Dezembro de 1914. Frederick James Davies, inglês, estava no campo de batalha, no norte de França, para combater na Primeira Guerra. E foi pouco depois do dia de natal que o soldado do 2º Batalhão dos Fuzileiros Royal Welsh (ingleses) decidiu escrever à família para contar como o tinha passado. Os relatos dessas cartas, doadas pela neta do autor ao Imperial War Museum, em Londres, são enternecedores. Em pleno campo de combate, no dia de natal, os soldados alemães abandonaram as trincheiras, apresentaram-se aos ingleses, trocaram prendas e jogaram à bola.

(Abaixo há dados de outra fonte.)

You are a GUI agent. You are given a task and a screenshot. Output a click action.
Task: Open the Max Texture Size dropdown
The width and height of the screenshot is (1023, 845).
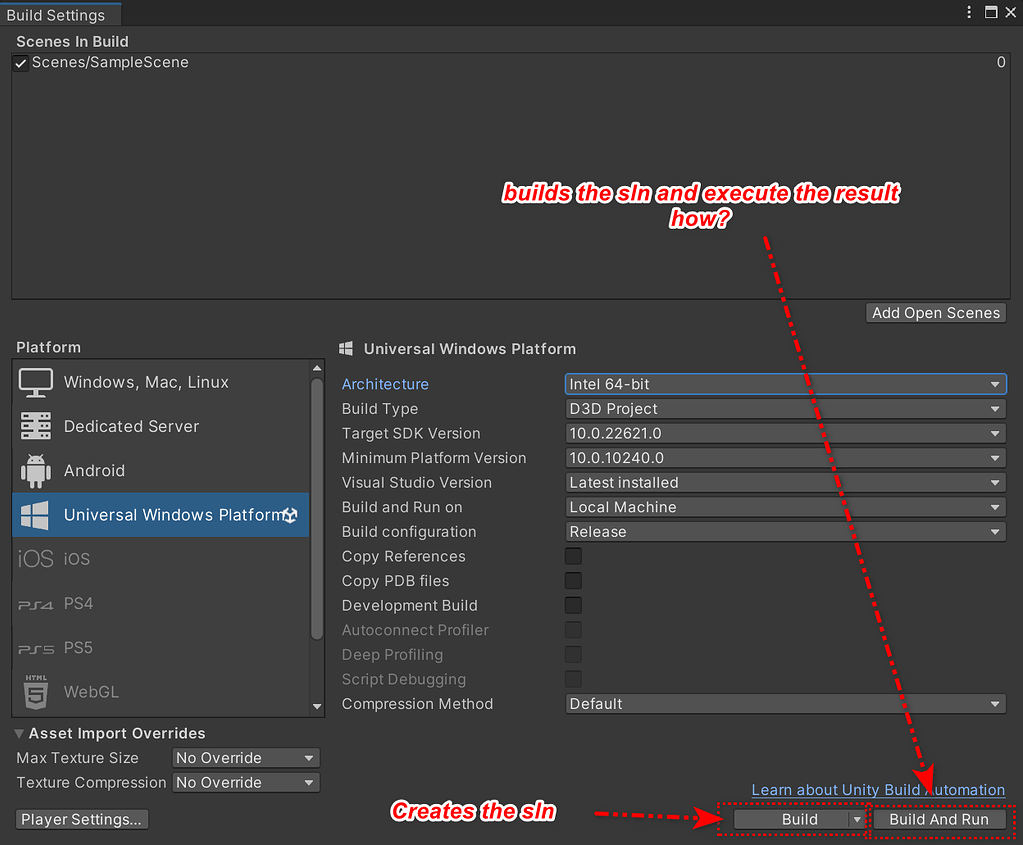[x=245, y=757]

Nas cartas, diz o The Guardian, lê-se que o batalhão inglês trocou ” cigarros, fiambre e carne” com os soldados da linha da frente alemã durante o cessar-fogo improvisado do dia de natal: “Eles estavam a apenas 50 metros de nós, nas trincheiras. Saíram e fomos conhecê-los. Apertamos a mão”, escreveu.
Numa das que escreveu à mãe, Davies contou como os soldados alemães e ingleses treparam as trincheiras para trocar prendas e mensagens de boas festas. E escreveu ainda que tiveram “uma boa conversa com os alemães no dia de natal”.
“Também nos deram cigarros e não tinham muita comida. Estava a ser difícil para eles, estavam fartos da guerra”. Por isso, conta, descansaram durante uns dias: “Estou feliz com tudo isto. Não serve de nada estar de outra forma. Não te preocupes comigo. Anima-te até eu chegar a casa”, pediu à mãe.
As cartas foram encontradas pela neta de Davies, Jane Oliver, depois da morte da sua mãe, a filha primogénita de Davies. Nesse cessar-fogo de natal, todos os soldados, ingleses e alemães, cantaram músicas em conjunto e tiraram fotografias.
Entreajudaram-se até: arranjaram trincheiras, enterraram os mortos. Mas o espírito natalício que não chegou a todas as frentes de combate: no dia de natal de 1914 morreram, pelo menos, 81 soldados. Numa outra carta, agora também exposta naquele museu, Davies falou sobre as batalhas: “É uma grande vista ver as cápsulas [das balas] a saltarem durante a noite, é como fogo-de-artifício”.
Davies morreu aos 61 anos, em 1959, no Hospital de Cardiff. Em 1915 foi atingido por um tiro vindo da trincheira inimiga e partiu a coluna. Voltou ao Reino Unido e passou o resto da vida numa cadeira de rodas. Mais tarde casou-se com Hannah Isaacs, com quem teve três filhas, em Porthcawl.
Audrey Trenchard, a filha mais nova (hoje com 86 anos), tinha apenas 17 quando o pai morreu. Audrey diz que nunca ouviu as histórias de guerra do pai: “Sendo a mais nova nunca o ouvi falar sobre isto. Mas seria delicioso para mim saber mais histórias, disse ao jornal inglês: “Os alemães não eram todos maus, eram homens de família como os nossos eram. É muito importante manter este tipo de coisas vivas”.